其實嶽寒松沒少看見過元明換衣服,但大多數都是一晃而過他就不看了,離得這麼近還是第二次,第一次是那天元明洗澡的時候,也是看見了他的背,元明的背格外好看,順著細長的脖子看下來,又白又窄,蝴蝶骨若隱若現,雖然瘦肩膀卻不窄,哪裡都是正正好好的漂亮。
正發著愣,元明有點奇怪地扭頭看他,出聲打斷了嶽寒松走神,「擦不擦?」
嶽寒松這才回過神來,看了他一眼,又很快挪開了目光,把發涼的白酒擦到他脖子上,順著擦下去,沒幾下就好了,嶽寒松把衣服給元明扯了上去,「穿上衣服,別又著涼了。」
元明慢吞吞地把衣服拉到肩上,轉過身來,嶽寒松已經端著碗去廚房裡了,屋裡還飄著一股酒味,他也忘了開窗通通風,元明真覺得味道太沖了,邊係扣子邊走到窗邊把窗戶推開了點。
通了會風屋裡味道淡了些,嶽寒松還沒在廚房裡出來,元明把窗戶開得大了點,怕風把窗戶吹回去,然後走到廚房門口叫他,「松哥,我困了。」
嶽寒松正趴在廚房的窗戶邊吹風,探出去半個頭,聽見元明叫他才回來,關上了窗戶,「你說什麼?」
「你幹嘛呢?」元明看看窗戶又看他,「你不太對勁。」
「哪有。」嶽寒松走過去,摟著他回屋,關上了廚房門,「困了吧。」
這一摟不要緊,只是元明想著要睡覺了,衣服本來就沒穿好,嶽寒鬆手上勁兒使大了,一下把衣服給扯了下來,元明看了他一眼,慢慢伸出手把衣服拉了上去,嶽寒松有點尷尬,一時不知道說什麼,手還停在半空,兩個人沉默地對視著。
元明除了臉有點紅,臉上也沒什麼表情,他盯著嶽寒松看了一會兒,扭頭把煤油燈吹滅了。
兩人又在黑暗裡沉默了一會兒,這次嶽寒松先開口了:「看不見了。

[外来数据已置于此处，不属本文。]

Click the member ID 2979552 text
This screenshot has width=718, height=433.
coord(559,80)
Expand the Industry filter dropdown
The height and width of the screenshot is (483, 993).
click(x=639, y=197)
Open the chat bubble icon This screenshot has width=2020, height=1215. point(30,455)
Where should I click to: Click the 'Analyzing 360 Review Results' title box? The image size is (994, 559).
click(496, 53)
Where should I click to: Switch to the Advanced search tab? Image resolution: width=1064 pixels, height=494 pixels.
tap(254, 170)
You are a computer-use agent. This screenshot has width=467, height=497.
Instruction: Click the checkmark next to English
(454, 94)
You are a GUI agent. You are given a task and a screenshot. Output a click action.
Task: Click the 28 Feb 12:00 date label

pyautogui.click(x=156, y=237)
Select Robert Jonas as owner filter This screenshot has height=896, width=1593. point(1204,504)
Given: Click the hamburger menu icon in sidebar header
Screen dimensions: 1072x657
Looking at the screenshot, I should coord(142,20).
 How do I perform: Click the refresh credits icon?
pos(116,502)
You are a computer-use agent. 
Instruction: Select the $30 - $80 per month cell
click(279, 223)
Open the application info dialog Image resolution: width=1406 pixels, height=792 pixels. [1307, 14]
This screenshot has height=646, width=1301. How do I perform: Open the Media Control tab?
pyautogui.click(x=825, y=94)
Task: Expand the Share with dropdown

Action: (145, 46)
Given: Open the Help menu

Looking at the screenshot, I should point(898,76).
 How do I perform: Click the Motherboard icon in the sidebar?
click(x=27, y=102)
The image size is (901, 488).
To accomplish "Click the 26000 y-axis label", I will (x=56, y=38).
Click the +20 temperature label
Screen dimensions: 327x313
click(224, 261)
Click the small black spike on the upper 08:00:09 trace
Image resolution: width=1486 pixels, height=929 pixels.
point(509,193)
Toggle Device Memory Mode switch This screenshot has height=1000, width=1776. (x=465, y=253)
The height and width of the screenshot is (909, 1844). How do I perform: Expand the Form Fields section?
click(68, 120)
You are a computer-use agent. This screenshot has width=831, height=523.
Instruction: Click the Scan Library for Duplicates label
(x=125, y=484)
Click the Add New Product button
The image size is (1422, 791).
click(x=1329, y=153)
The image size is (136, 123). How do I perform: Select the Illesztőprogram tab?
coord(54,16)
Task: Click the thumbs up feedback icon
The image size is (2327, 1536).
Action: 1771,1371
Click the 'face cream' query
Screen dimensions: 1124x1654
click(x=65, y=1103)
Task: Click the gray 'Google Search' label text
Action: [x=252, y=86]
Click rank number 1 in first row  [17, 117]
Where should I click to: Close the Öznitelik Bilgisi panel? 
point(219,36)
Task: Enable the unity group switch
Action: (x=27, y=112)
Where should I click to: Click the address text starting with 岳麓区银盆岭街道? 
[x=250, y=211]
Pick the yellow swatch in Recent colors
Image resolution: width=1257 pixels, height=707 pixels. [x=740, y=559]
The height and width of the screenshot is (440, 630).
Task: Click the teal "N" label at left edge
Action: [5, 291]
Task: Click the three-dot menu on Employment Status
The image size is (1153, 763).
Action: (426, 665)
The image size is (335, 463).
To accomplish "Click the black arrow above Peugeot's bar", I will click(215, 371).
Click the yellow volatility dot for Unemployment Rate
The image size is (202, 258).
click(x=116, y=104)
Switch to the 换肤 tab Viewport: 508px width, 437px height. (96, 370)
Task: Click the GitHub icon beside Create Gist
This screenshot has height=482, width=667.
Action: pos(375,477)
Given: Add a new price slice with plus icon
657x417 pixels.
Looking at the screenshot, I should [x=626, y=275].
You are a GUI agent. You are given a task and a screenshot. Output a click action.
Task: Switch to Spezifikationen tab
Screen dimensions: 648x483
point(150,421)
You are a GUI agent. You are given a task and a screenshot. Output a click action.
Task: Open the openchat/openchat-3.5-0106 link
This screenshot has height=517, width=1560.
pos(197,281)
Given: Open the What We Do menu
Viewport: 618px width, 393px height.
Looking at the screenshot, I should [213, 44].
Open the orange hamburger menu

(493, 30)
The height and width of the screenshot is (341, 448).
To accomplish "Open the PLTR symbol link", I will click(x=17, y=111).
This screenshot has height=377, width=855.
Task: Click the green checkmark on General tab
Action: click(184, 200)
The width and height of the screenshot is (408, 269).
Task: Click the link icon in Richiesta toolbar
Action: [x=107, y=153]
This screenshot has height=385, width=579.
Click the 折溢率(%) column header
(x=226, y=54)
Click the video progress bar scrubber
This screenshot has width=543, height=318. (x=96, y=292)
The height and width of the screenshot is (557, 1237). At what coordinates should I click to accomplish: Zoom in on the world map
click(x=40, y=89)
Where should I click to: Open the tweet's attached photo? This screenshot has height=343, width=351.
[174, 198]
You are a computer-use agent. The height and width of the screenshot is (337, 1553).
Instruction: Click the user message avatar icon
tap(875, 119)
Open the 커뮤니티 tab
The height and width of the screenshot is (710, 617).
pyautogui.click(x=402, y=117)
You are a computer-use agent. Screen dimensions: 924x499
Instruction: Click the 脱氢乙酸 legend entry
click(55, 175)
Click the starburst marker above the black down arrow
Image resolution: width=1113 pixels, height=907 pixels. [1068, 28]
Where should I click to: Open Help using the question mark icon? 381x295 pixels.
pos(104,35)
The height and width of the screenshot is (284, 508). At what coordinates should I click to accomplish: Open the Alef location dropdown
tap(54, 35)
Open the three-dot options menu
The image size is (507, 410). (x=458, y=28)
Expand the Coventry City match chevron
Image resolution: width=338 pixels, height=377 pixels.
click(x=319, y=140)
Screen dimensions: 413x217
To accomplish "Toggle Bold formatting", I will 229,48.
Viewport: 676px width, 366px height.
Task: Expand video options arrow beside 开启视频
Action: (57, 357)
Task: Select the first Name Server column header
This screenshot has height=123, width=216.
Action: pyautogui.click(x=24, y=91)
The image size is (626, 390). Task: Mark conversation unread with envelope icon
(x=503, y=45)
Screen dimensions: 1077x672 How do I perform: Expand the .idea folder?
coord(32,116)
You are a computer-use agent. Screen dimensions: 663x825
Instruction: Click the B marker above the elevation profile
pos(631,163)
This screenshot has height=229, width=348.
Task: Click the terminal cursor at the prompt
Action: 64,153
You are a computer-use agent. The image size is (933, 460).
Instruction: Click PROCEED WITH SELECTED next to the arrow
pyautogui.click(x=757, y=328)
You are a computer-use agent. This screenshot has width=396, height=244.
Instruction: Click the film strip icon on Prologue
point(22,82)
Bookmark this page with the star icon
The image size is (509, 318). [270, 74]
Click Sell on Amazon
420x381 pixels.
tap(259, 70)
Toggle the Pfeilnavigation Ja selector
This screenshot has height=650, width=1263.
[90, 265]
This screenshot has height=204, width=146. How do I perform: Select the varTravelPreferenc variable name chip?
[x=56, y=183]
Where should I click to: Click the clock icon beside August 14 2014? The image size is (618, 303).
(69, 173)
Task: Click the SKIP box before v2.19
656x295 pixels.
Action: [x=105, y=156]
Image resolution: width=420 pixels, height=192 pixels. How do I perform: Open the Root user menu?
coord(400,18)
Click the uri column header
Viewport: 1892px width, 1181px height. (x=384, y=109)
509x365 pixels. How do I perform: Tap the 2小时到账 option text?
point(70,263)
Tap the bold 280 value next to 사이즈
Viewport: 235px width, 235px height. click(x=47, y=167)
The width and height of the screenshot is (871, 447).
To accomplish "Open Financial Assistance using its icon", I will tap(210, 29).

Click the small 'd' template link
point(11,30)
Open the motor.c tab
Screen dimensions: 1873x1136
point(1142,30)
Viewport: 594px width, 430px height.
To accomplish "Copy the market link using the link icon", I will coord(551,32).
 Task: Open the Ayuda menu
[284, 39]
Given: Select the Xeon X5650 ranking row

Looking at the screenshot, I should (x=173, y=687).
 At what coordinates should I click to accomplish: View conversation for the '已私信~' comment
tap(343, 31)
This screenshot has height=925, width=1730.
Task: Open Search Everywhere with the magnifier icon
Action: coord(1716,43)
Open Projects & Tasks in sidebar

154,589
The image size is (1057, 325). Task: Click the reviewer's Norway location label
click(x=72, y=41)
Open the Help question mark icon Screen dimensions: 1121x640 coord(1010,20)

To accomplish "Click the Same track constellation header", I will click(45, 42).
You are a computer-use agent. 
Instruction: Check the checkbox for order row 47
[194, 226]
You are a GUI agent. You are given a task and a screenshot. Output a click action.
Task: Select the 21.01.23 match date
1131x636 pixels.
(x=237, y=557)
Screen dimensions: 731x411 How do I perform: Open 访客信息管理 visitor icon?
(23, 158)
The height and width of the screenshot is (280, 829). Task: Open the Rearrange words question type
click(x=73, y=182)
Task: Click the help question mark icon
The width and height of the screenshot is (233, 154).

」
元明哦了一聲,說:「你看得見我就行。」
「你在哪呢?」
元明伸出手,小心翼翼地碰了碰嶽寒松的胳膊,然後就收回去了,但沒成功,收回了一半就被嶽寒松抓住手了,一下就把他拉了過去,一低頭全是酒味。
嶽寒松在他脖子旁邊聞了一下,「你怎麼變成酒味的了。」
「但我嘴裡沒有酒味,是甜味的,」元明結結巴巴地開口,使勁抬了抬頭,「你要不要…你……」
剩下的話半天沒說出來,嶽寒松抬手摸了一下他的臉,很燙,替他說完了:「元明,我能親你嗎?」
元明聲音都有點抖了,但還是嘴硬,「你不親還想讓誰親?」
這回嶽寒松沒再說話了,摟著元明的腰把人抱起來放下,輕輕捏住元明下意識往後躲的下巴,低頭親了下去。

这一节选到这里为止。